◆ **TEXT SEGMENT**
┄┄┄┄┄┄┄┄┄┄┄┄┄┄┄┄┄┄┄┄

Ammonia, carbon dioxide, hydrocarbons, air and water are considered natural refrigerants and are outlined in ASHREA’s position document on Refrigerants and their Responsible Use.
“Some of the natural refrigerants have been used in the market place for many decades although at varying degrees of application. Although environmentally superior favorable, natural refrigerants are not free of other concerns, such as corrosion, toxicity, high pressures, flammability, or in some cases lower operating efficiencies,”according to ASHREA.
“If a lower global warming potential (GWP) refrigerant is less efficient than the fluid which it replaces, any direct global warming benefit may be offset by increased energy consumption. ASHRAE’s position is that the selection of refrigerants and their operating systems be based on a holistic analysis of multiple criteria,” according to ASHREA.
“Overall, the opportunity exists for a significant percentage of current HFC use to transition to NIK [Not In Kind/Non-HFC/HFO] alternatives during the anticipated Montreal Protocol phasedown of HFCs,” according to the Center For Climate and Energy Solutions.

┄┄┄┄┄┄┄┄┄┄┄┄┄┄┄┄┄┄┄┄

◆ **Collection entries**
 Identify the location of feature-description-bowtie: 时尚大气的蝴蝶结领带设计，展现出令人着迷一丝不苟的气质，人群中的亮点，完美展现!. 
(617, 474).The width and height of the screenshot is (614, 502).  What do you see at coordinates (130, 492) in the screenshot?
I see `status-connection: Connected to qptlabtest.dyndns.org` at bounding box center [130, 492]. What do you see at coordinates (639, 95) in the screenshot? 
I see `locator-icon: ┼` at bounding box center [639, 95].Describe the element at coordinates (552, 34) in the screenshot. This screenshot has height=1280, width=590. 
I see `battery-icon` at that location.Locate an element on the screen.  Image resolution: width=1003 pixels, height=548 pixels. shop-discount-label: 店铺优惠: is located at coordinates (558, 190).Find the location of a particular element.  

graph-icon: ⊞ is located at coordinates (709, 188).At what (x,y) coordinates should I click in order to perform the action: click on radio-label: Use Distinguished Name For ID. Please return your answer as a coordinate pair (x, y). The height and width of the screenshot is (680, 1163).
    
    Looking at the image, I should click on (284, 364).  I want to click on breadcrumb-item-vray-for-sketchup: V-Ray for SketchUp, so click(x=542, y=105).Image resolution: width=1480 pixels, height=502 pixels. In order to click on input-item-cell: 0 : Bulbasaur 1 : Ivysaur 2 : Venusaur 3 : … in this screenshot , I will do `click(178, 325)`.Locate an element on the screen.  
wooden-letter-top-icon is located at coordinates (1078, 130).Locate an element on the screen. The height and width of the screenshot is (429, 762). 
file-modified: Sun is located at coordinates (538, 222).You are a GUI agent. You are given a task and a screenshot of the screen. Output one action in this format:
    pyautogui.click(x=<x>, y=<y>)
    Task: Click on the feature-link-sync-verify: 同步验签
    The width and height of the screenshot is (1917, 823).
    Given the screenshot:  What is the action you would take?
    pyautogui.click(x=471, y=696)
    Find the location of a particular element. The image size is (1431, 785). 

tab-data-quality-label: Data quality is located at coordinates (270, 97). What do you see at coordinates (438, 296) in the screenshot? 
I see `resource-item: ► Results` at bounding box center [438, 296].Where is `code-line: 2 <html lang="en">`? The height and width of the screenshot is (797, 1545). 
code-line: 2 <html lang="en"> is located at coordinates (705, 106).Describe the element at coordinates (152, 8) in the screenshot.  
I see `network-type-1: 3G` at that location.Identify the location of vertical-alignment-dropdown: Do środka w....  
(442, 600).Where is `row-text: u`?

┄┄┄┄┄┄┄┄┄┄┄┄┄┄┄┄┄┄┄┄

◆ **ASSIGNMENT 1**
From the passage on natural refrigerants, return the section that begins at the words "Ammonia, carbon dioxide, hydrocarbons, air" and stops after the words "their Responsible Use.".
◆ **ASSIGNMENT 2**
Name every concern that the passage on natural refrigerants says these refrigerants are not free of.
◆ **ASSIGNMENT 3**
Extend the passage on natural refrigerants, starting right after its final sentence.

◆ **RESPONSE 1**
Ammonia, carbon dioxide, hydrocarbons, air and water are considered natural refrigerants and are outlined in ASHREA’s position document on Refrigerants and their Responsible Use.

◆ **RESPONSE 2**
Corrosion, toxicity, high pressures, flammability, and in some cases lower operating efficiencies.

◆ **RESPONSE 3**
“By providing a broader range of alternatives, NIK alternatives provide market and price competition to patent-controlled next generation HFOs, and in some cases offer greater energy efficiency. In addition, NIK alternatives can help Article 5 Parties leapfrog from HCFCs to low-GWP alternatives. Efforts are underway but will require several more years to address changes in codes and standards to ensure a wider range of more flammable alternatives can be used safely,” according to the C2ES.
“Chemically, HFOs are a form of HFCs, but due to the negative connotations that HFCs have acquired, this new class of chemicals is being marketed under a different name. While HFOs have lower GWPs than the earlier generation of HFCs they continue to pose dangers to the environment,” according to Greenpeace.
“HFO’s do not provide long term, sustainable solutions. Natural substances are available and technically and economically feasible in almost all cooling applications: domestic and commercial refrigeration and air-conditioning, mobile air-conditioning, industrial processes, insulation foam blowing,” according to Greenpeace.
“As Article 5 Parties consider replacing high-GWP technologies, there is a desirability (and very real potential) to leapfrog from HCFCs to low-GWP alternatives—avoiding a shift first from HCFCs to high-GWP HFCs and at a later date from HFCs to a low- or zero-GWP alternative,” according to the Center For Climate and Energy Solutions.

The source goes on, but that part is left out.